In summary proceedings before the Sub-district Court, the employee claimed payment of the remainder of the wages. He pointed out that he was dependent on the wages for his living and that he had an interest in having the wages paid before his return to Iran. Transfer of money from the Netherlands to Iran would be a problem, according to the employee.
The employer acknowledged the existence of the employee's claim before the Sub-district Court, but he argued that the corona crisis and the forced closure had led to acute payment problems for the company.
The Sub-district Court considered it plausible that the employer had found himself in an unforeseen emergency. Therefore, according to the Sub-district Court, the employer had an overriding interest that entailed that employees can be required to suspend certain employment rights, or even to entirely give them up, in consultation with the employer.
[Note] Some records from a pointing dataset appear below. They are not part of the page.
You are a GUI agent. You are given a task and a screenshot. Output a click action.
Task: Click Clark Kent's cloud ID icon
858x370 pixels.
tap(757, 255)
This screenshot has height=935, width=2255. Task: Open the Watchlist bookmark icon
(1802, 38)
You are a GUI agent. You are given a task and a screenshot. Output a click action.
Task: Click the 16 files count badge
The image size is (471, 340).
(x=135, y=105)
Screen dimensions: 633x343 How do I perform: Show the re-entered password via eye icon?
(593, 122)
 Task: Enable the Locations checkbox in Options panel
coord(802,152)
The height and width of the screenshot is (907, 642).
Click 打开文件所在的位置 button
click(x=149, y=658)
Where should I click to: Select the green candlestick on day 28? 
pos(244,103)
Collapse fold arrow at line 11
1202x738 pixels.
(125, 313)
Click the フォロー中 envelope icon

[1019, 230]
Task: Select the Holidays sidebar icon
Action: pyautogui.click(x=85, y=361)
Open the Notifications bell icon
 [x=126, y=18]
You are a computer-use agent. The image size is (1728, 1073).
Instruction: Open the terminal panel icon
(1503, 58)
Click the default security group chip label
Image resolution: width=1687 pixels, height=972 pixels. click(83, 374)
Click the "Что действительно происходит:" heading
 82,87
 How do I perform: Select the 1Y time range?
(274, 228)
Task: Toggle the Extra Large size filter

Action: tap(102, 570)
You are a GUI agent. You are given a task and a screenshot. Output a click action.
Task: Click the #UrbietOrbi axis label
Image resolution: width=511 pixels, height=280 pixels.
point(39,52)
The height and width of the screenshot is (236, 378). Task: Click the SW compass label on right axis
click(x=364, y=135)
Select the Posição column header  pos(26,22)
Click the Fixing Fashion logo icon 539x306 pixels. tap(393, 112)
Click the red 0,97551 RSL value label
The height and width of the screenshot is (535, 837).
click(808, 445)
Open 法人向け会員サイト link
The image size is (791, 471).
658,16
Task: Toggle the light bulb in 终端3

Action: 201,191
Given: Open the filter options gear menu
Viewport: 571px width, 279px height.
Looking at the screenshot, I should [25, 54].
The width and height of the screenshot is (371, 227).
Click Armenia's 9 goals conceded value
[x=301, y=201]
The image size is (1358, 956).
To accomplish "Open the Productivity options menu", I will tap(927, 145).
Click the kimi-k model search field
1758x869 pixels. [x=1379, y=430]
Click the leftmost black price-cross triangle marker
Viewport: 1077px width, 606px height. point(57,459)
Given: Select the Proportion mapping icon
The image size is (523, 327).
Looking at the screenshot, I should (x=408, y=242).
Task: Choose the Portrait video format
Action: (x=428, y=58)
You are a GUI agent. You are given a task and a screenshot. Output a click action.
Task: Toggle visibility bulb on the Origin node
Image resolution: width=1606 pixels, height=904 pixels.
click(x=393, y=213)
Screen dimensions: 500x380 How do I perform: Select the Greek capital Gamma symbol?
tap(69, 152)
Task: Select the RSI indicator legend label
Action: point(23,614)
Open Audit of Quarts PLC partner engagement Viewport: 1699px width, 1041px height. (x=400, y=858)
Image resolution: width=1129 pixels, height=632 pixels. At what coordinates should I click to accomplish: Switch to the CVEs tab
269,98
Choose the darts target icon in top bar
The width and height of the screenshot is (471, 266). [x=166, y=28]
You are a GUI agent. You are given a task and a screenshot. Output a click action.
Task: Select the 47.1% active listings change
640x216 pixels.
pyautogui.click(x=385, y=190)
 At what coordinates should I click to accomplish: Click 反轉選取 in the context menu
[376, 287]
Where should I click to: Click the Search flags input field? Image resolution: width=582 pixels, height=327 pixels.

Nevertheless, the Sub-district Court awarded the employee's salary claim, because the decision to pay 50% of the salary was unilaterally taken and without further consultation and because 50% of the salary would mean an excessive loss of income for the employee.
After consideration of interests, the Sub-district Court decided that, according to standards of reasonableness and fairness, it was impossible to expect that the employee could agree to a several months’ suspension of payment of 50% of his salary, partly because it was not certain when the payment arrears might be reduced.
The Sub-district Court, however, mitigated the employee’s claim for payment of the statutory increase due to a delay in payment to zero and it also rejected payment of the statutory interest, due to the employer’s actual plight. The Sub-district Court added the suggestion to its ruling to come to a (very time-restricted) arrangement for payment of the salary claim.


Although the employee's wage claim was allocated in a more or less normal way, the Sub-district Court’s summary judgment may lead to the assumption that, in a comparable situation, employers could enforce a change in the working conditions, whereby part of the salary can be paid later or is even cancelled. Based on the Sub-district Court’s considerations, the employer would have to make a proposal to this effect and consult the employees about the proposal first. Next, it would have to be assessed whether the proposal is reasonable, given all circumstances of the case.
In the above case, it looks as if the Sub-district Court in particular finds the amount of the salary that -for the time being- would not be paid unreasonable as well as the uncertainty about the time when payment would actually take place. By invoking a unilateral change clause in the employment contract (or the collective labour agreement) or by relying on good employment practices, changes in the employment conditions may sometimes be enforced, even if the employee does not agree to them. In an emergency, it is even conceivable that this change would affect the amount of the salary, which, after all, is the most important employment condition.